» What you need to do: Your answer should be the records, copied exactly, with the pictures removed.

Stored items
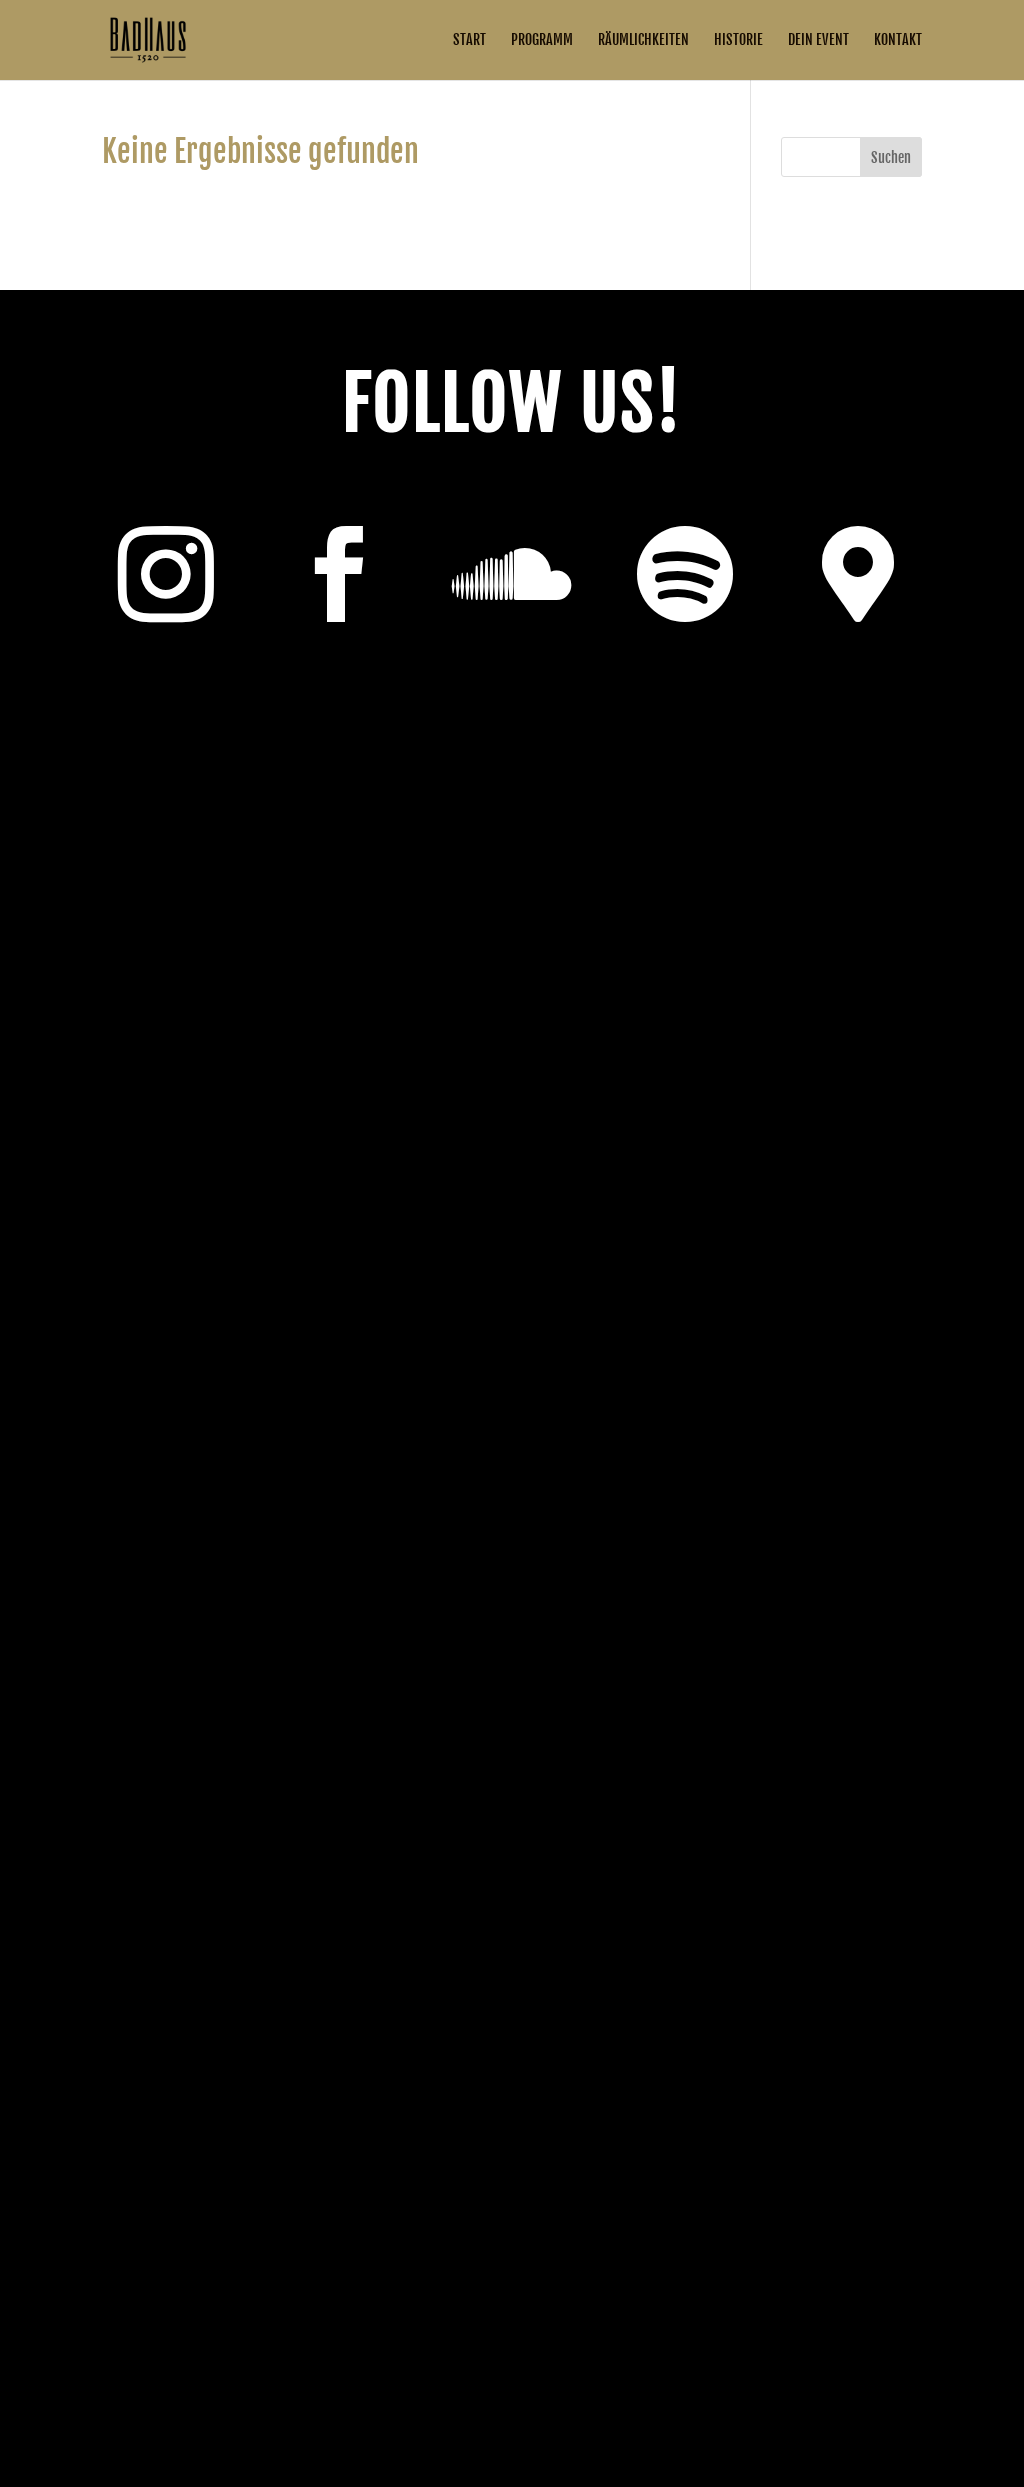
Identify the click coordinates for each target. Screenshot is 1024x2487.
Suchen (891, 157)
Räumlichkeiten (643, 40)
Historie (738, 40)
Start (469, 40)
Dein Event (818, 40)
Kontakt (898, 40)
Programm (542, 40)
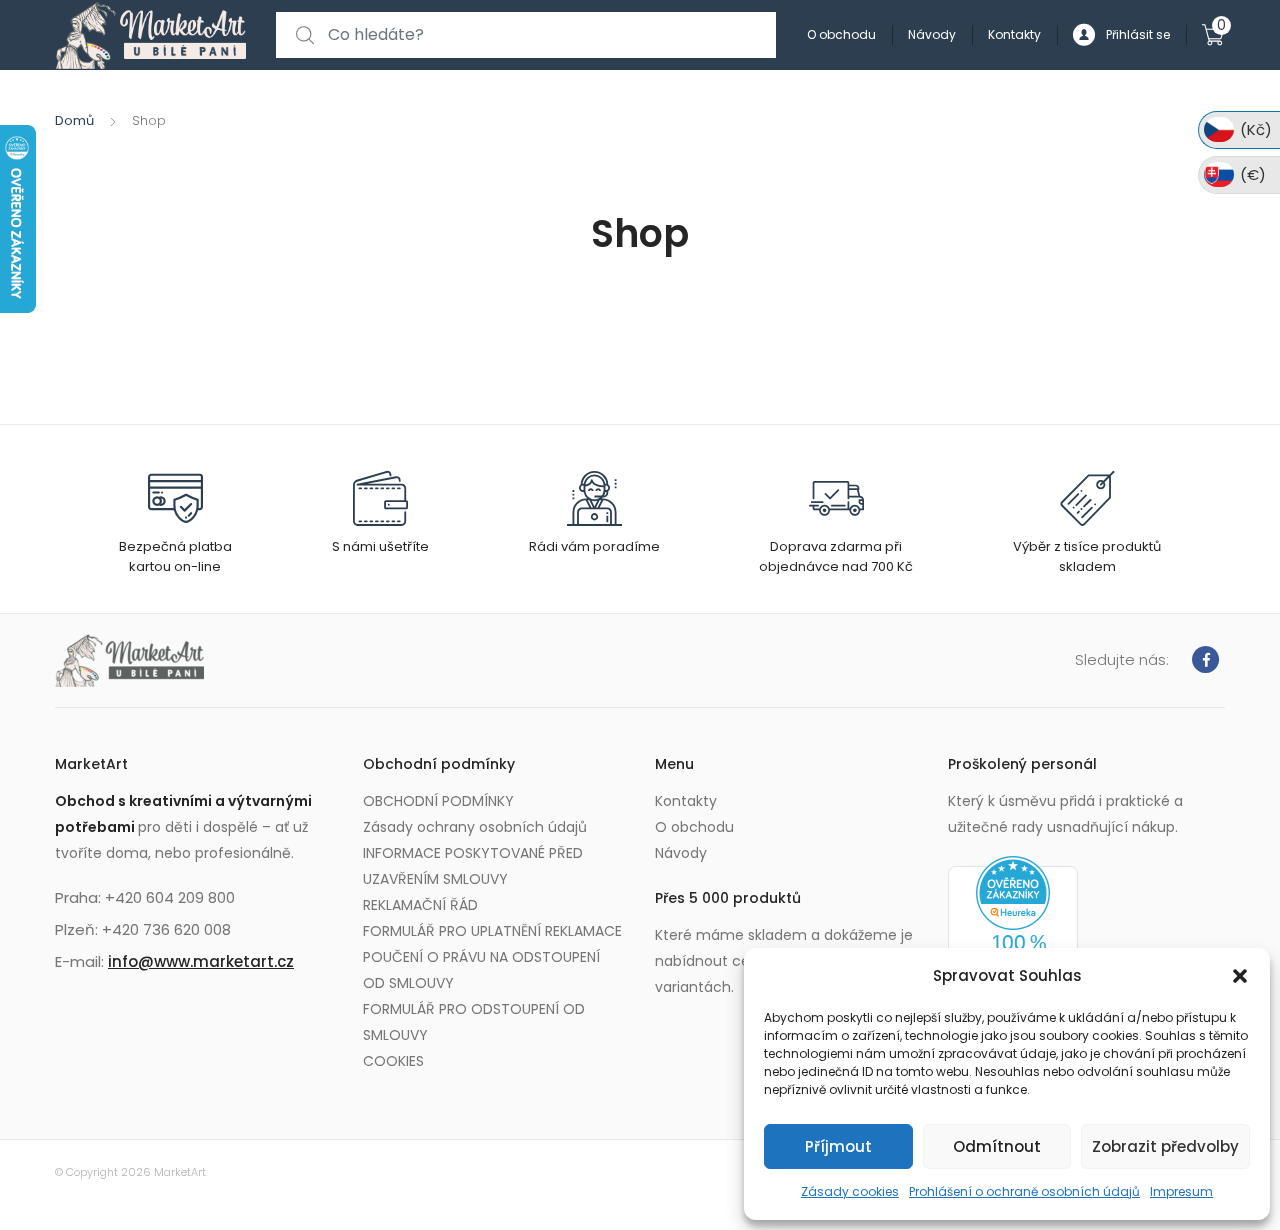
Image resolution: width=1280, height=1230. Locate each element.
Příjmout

» Answer:
Identify the click coordinates for each target. Screenshot is 1024x2487.
Suchen (891, 157)
Räumlichkeiten (643, 40)
Historie (738, 40)
Start (469, 40)
Dein Event (818, 40)
Kontakt (898, 40)
Programm (542, 40)
Image resolution: width=1280, height=1230. Locate each element.
Příjmout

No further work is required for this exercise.